In the text on mandalas, how many sides do Tibetan mandalas have?

═══ QUOTED TEXT

The Imagery of Nichiren's Lotus Sutra: The Gohonzon - The Great Mandala of the True Dharma
The Structural Meaning of Mandalas ...
The mandala form originated in India and evolved in Tibet. Tibetan mandalas have four (or multiples of four) sides. The outer corners are usually protectors of the Buddha wisdom within. Tibetans use images instead of words to enable those who can't read to feel reverence.
Mandalas are splendid religious art. If you see one in a museum, lean close, you may catch a whiff of the incense offered to it. It may have the fragrance of hundreds of years of devotion. Rich.
The mandala's center is the central Buddha. This Buddha holds his/her body in different ways (mudras), to convey meaning. For instance, you may have seen the Tantric Mandala depicting a black man in sexual union with a white woman, or a white man in sexual union with a black woman.

══════
═══ COLLECTED DATA

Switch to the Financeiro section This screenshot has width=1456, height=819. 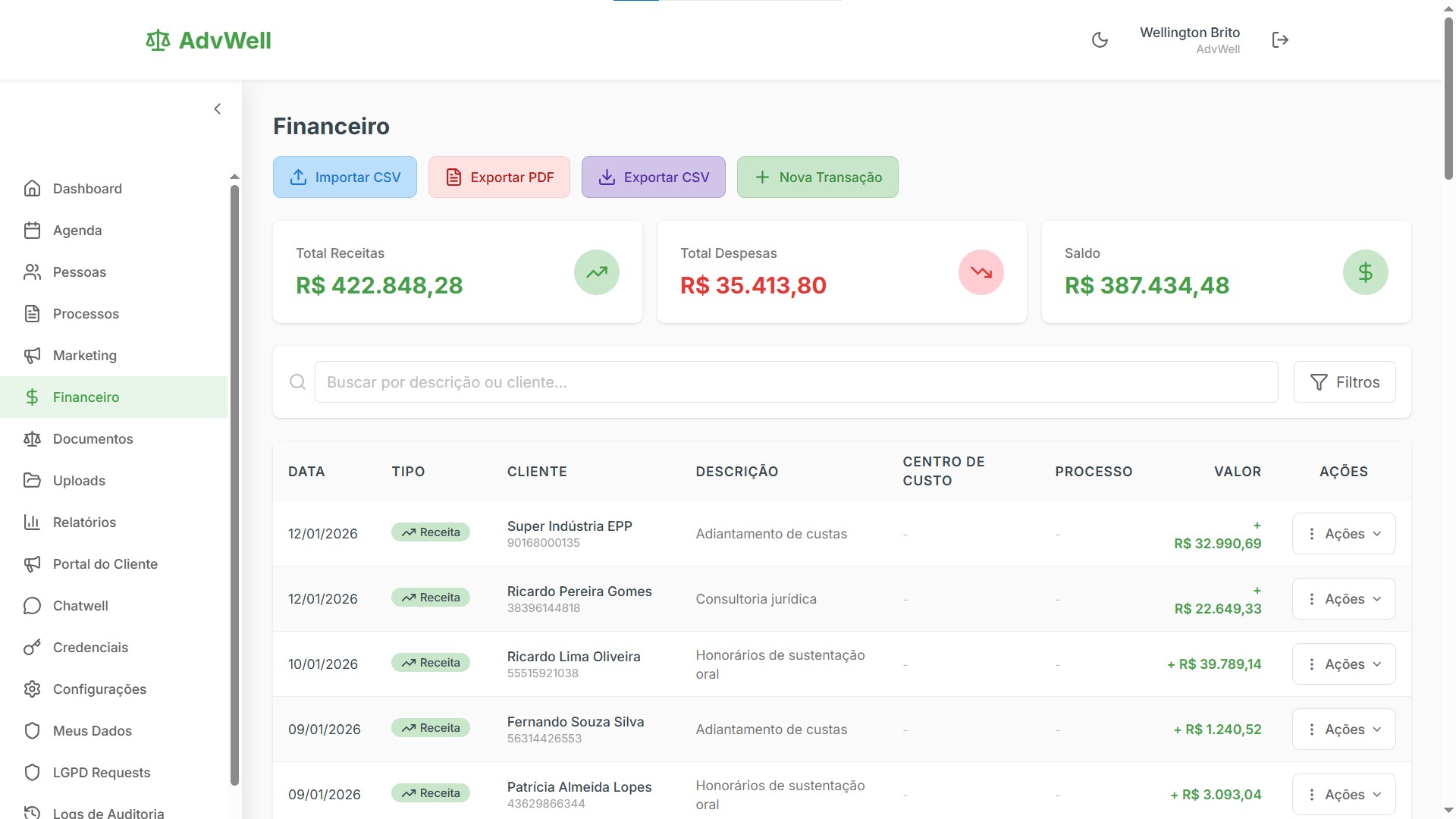pyautogui.click(x=86, y=397)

══════

TASK OUTPUT: Four, or multiples of four.